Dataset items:
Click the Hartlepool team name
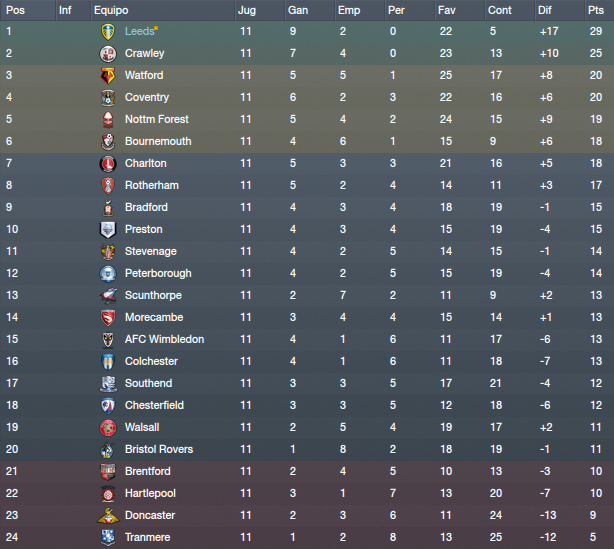The image size is (614, 549). [150, 493]
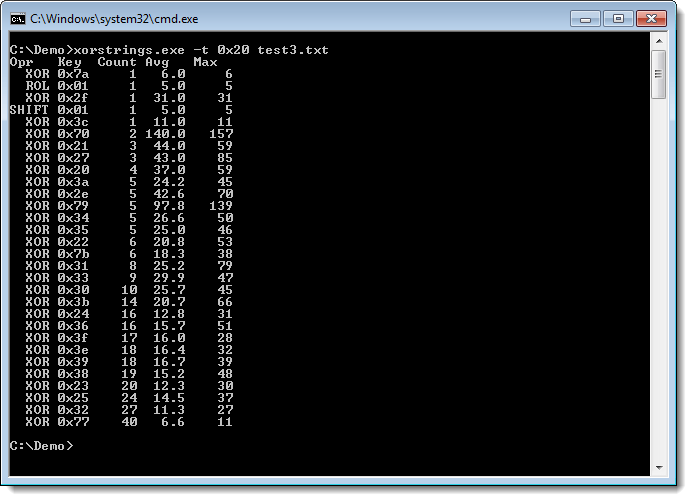Click the Avg column header
The width and height of the screenshot is (692, 501).
point(157,62)
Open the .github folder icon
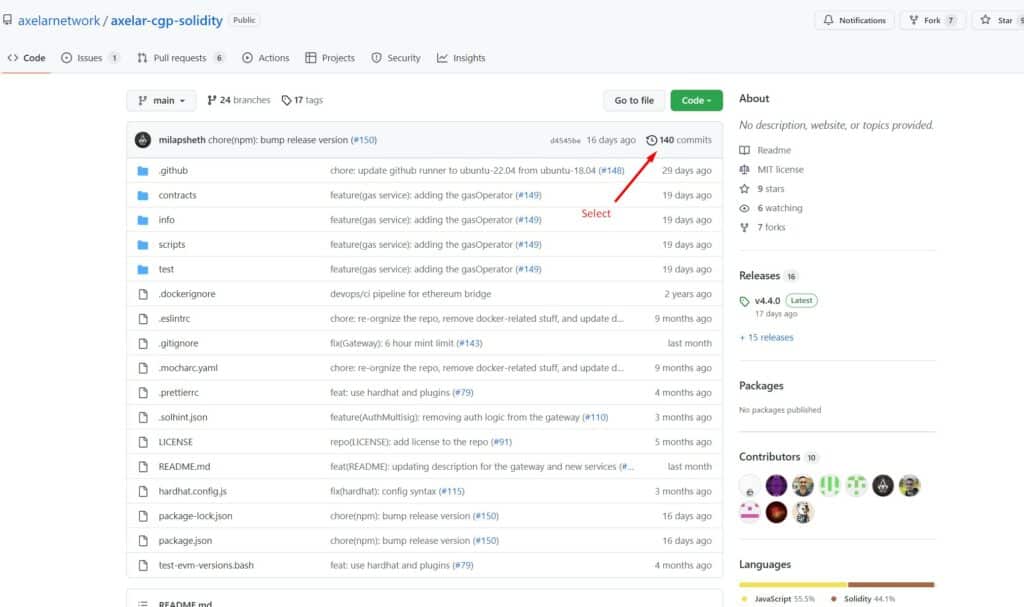1024x607 pixels. click(142, 171)
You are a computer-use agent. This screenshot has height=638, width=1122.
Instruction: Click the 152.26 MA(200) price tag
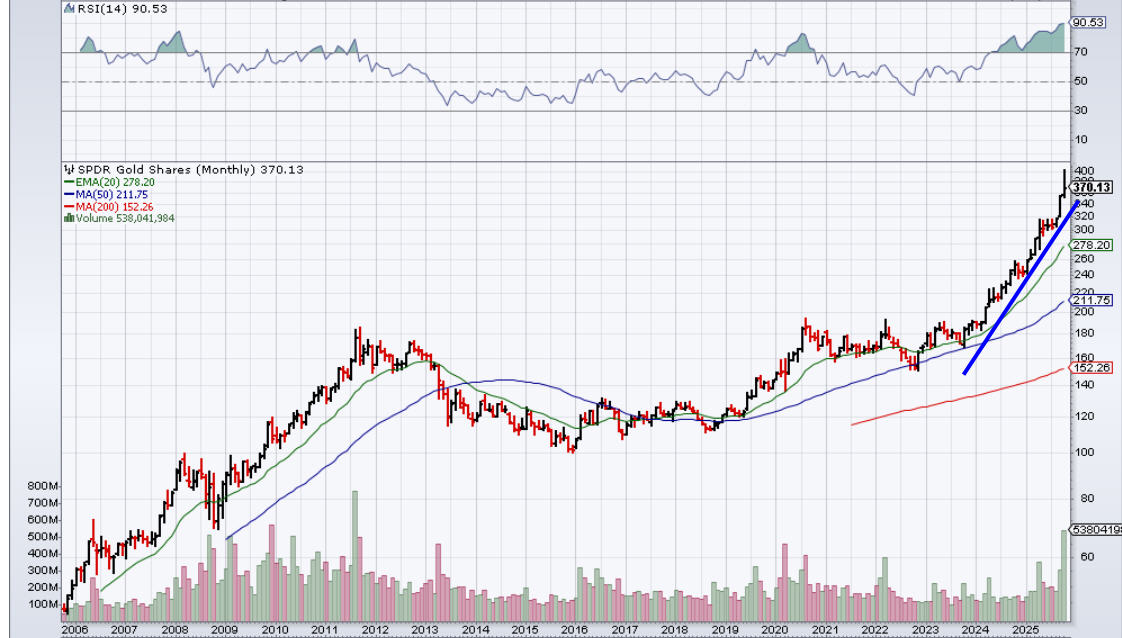(1091, 368)
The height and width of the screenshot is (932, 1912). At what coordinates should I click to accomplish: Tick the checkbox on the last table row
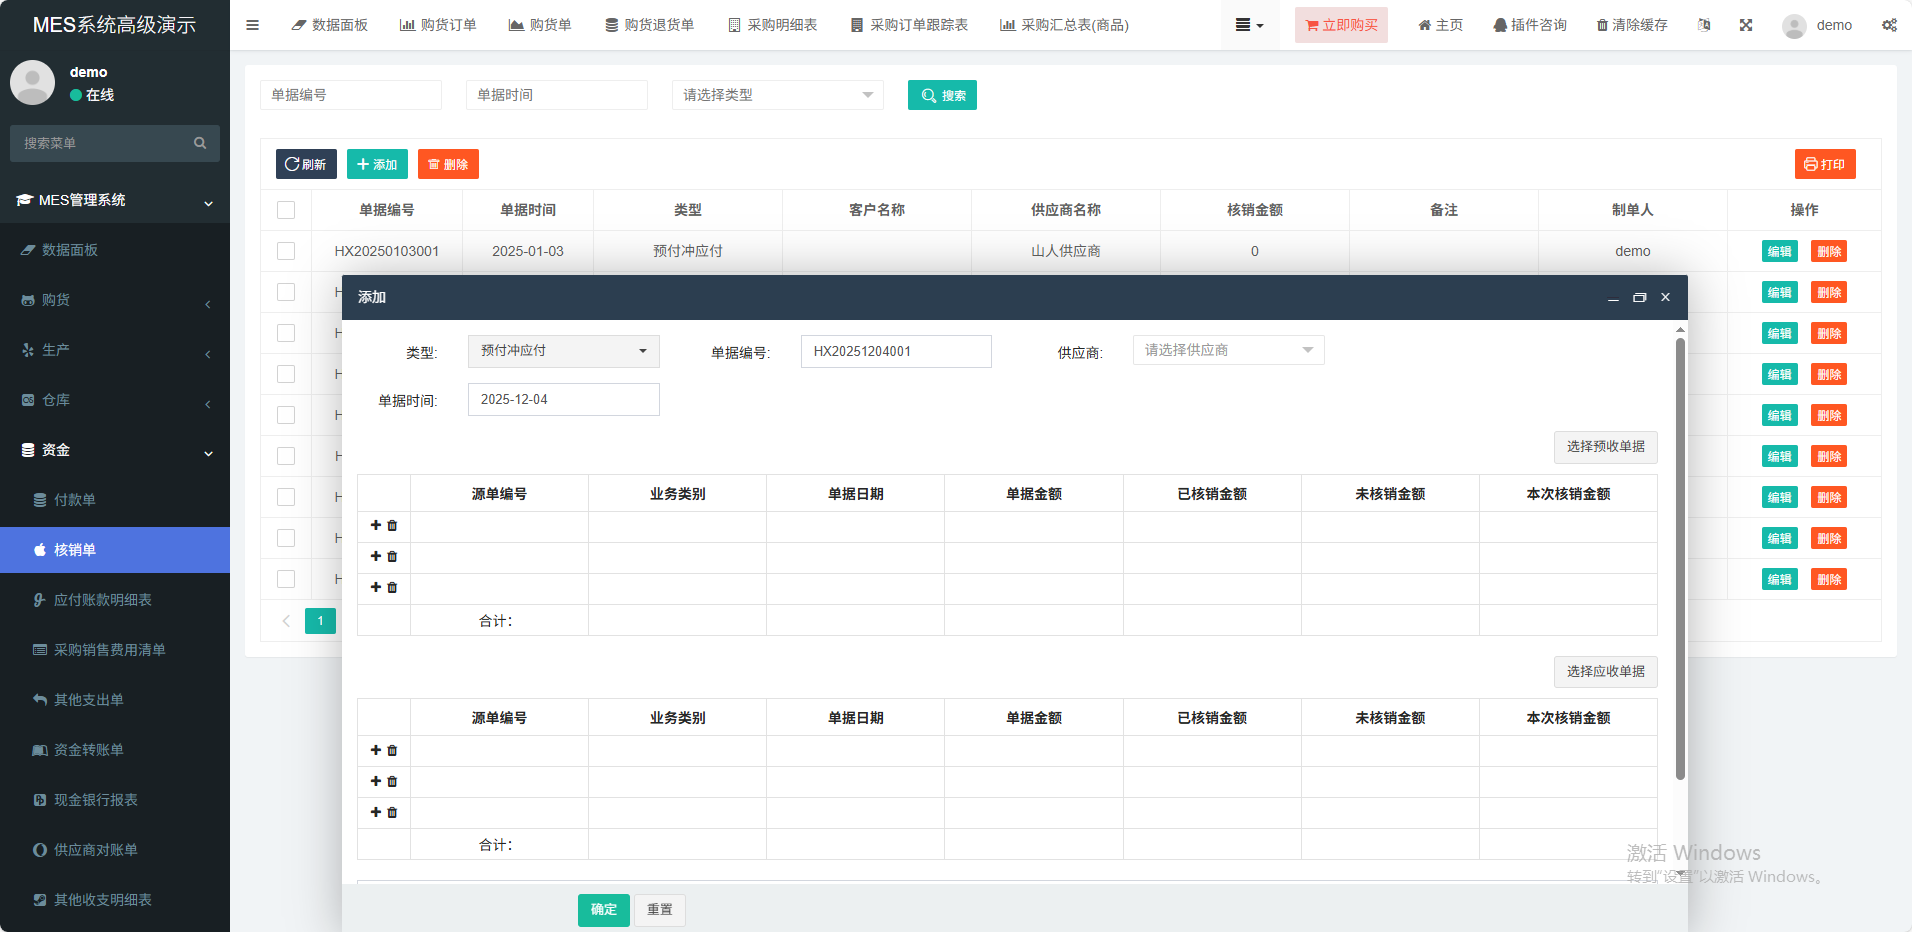[x=286, y=579]
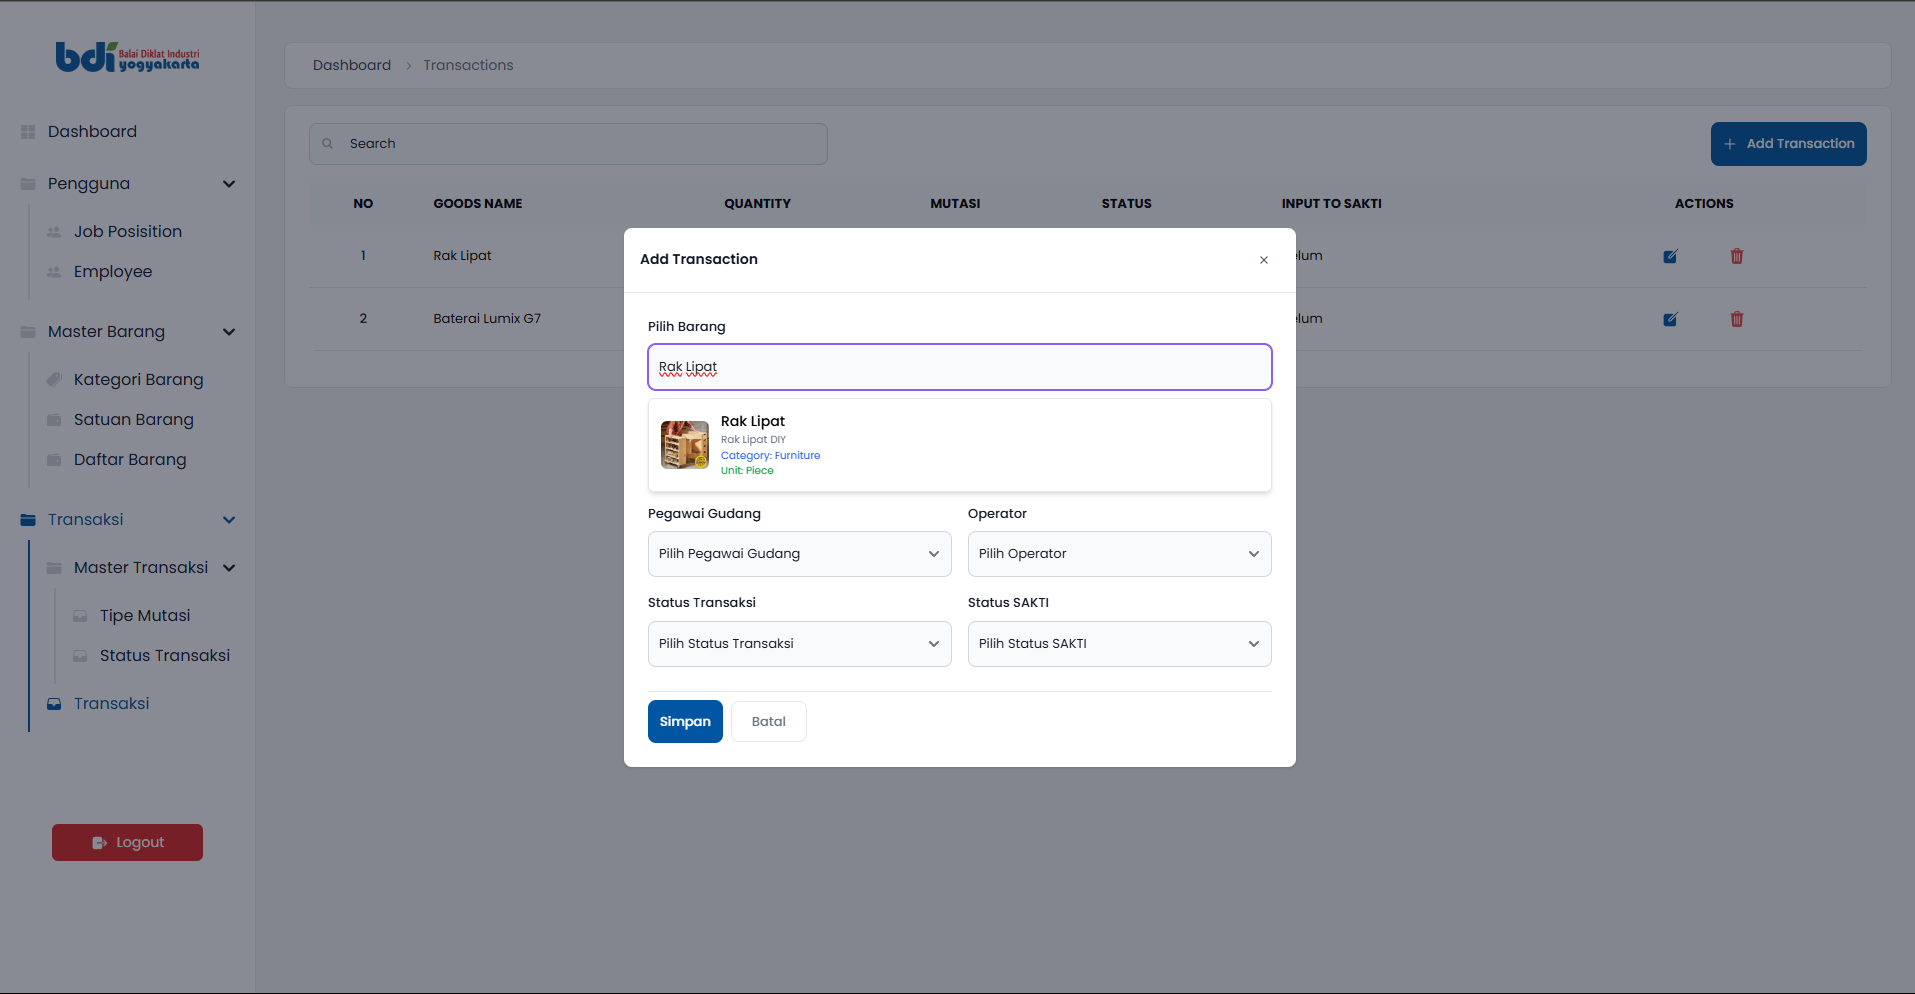This screenshot has width=1915, height=994.
Task: Open the Pilih Operator dropdown
Action: [x=1119, y=554]
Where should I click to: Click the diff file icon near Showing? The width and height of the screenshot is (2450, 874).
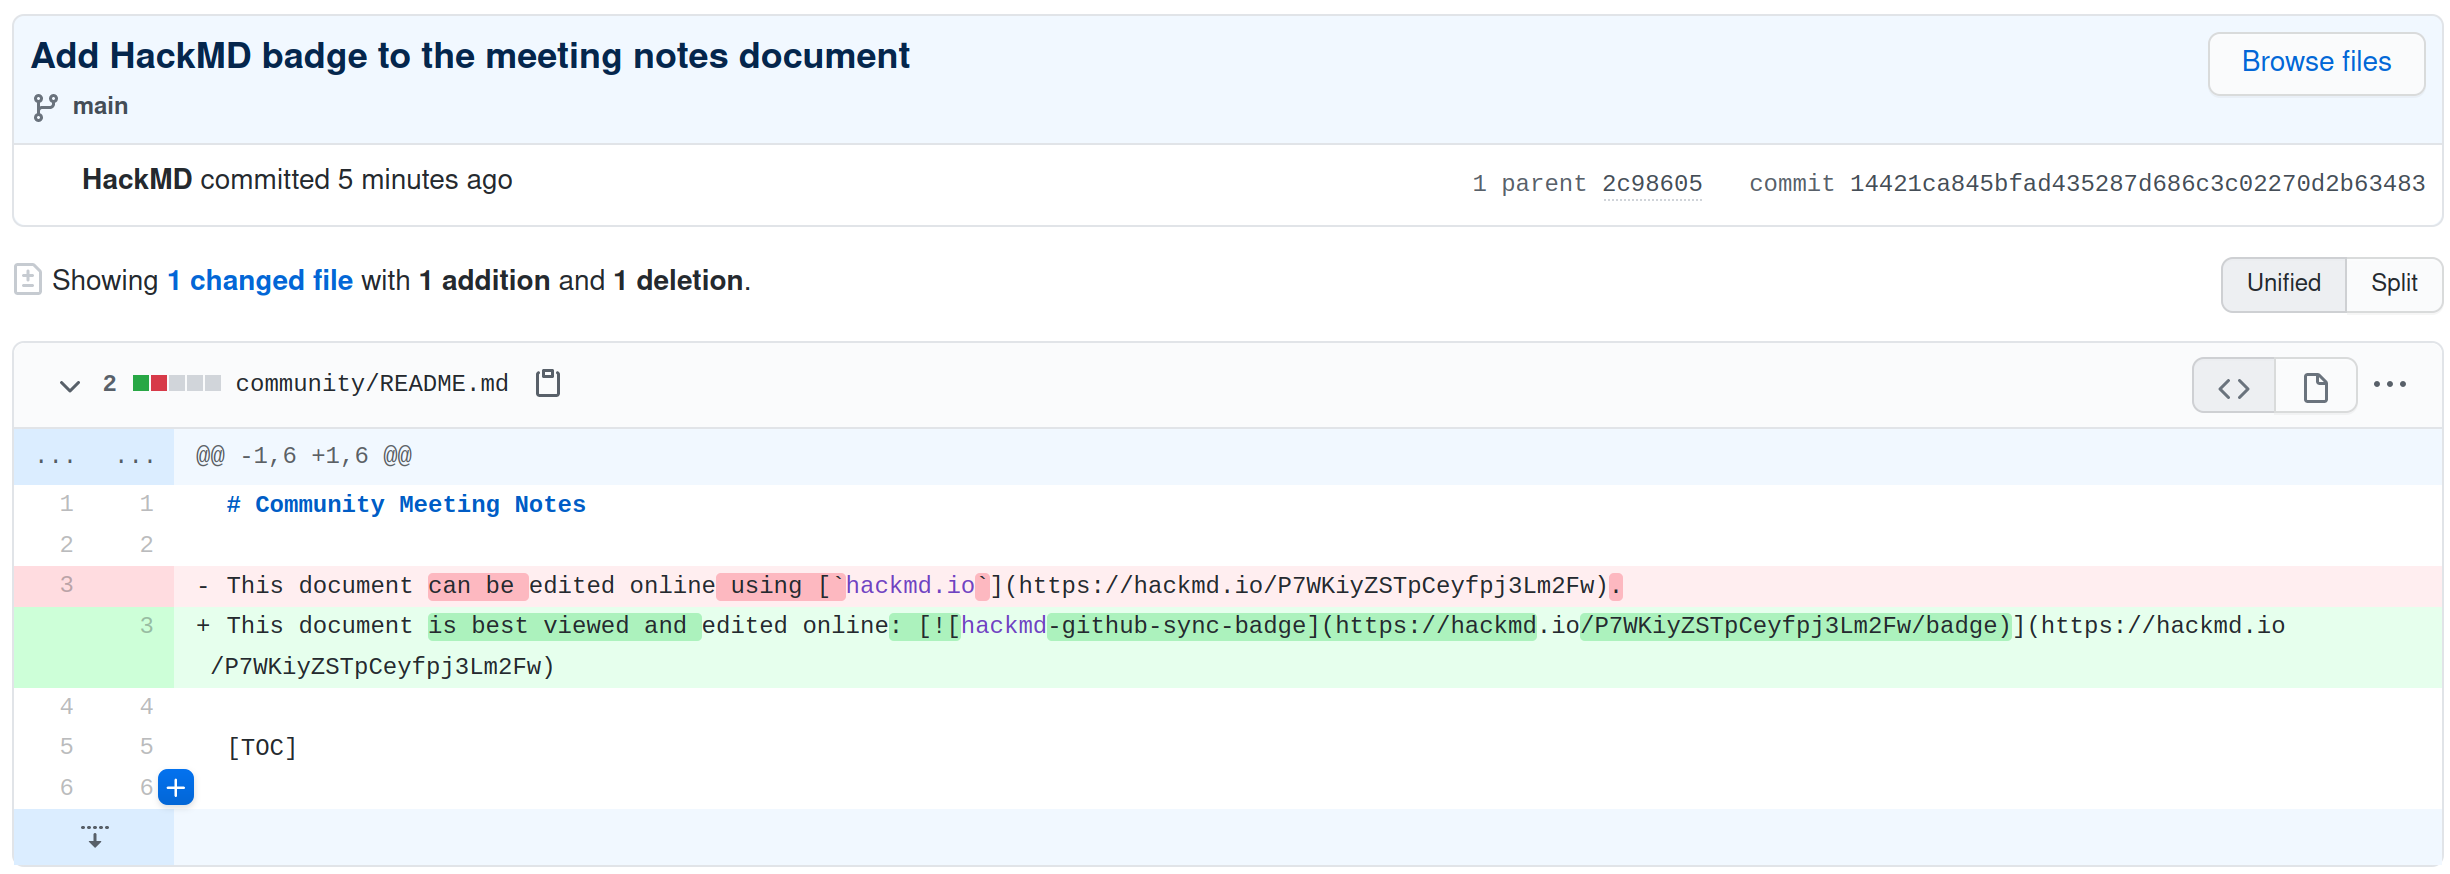[28, 280]
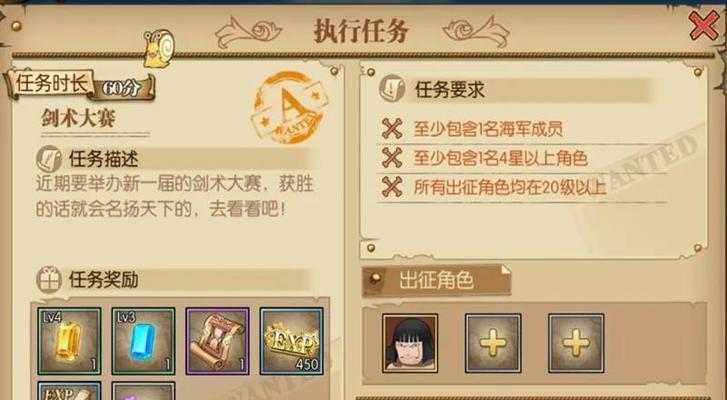This screenshot has width=727, height=400.
Task: Click the gold EXP 450 reward
Action: click(x=292, y=341)
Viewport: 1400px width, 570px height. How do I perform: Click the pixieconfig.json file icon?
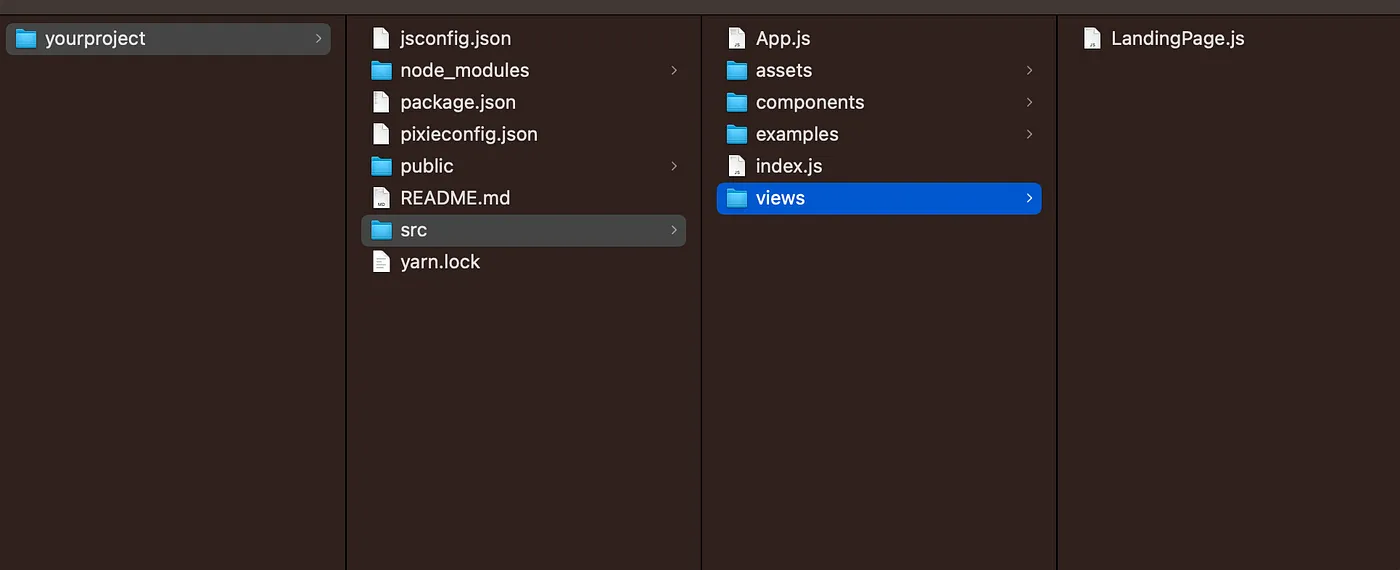point(380,134)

WHAT THE TASK REQUIRES:
Once the pictures are removed, output the entries above exactly as given.

SOLUTION FOR THIS EXERCISE:
Click the Hartlepool team name
The image size is (614, 549). [150, 493]
Click the Avg column header
The width and height of the screenshot is (692, 501).
point(157,62)
Open the .github folder icon
1024x607 pixels. click(142, 171)
You are a computer-use agent. This screenshot has height=638, width=1122.
Instruction: Click the 152.26 MA(200) price tag
(1091, 368)
The height and width of the screenshot is (932, 1912). At what coordinates should I click to accomplish: Tick the checkbox on the last table row
[x=286, y=579]
This screenshot has width=1915, height=994.
Task: Open the Pilih Operator dropdown
Action: [x=1119, y=554]
Where should I click to: Click the diff file icon near Showing? The width and height of the screenshot is (2450, 874).
[28, 280]
This screenshot has width=727, height=400.
Task: Click the gold EXP 450 reward
Action: click(x=292, y=341)
Viewport: 1400px width, 570px height. How do I perform: Click the pixieconfig.json file icon?
point(380,134)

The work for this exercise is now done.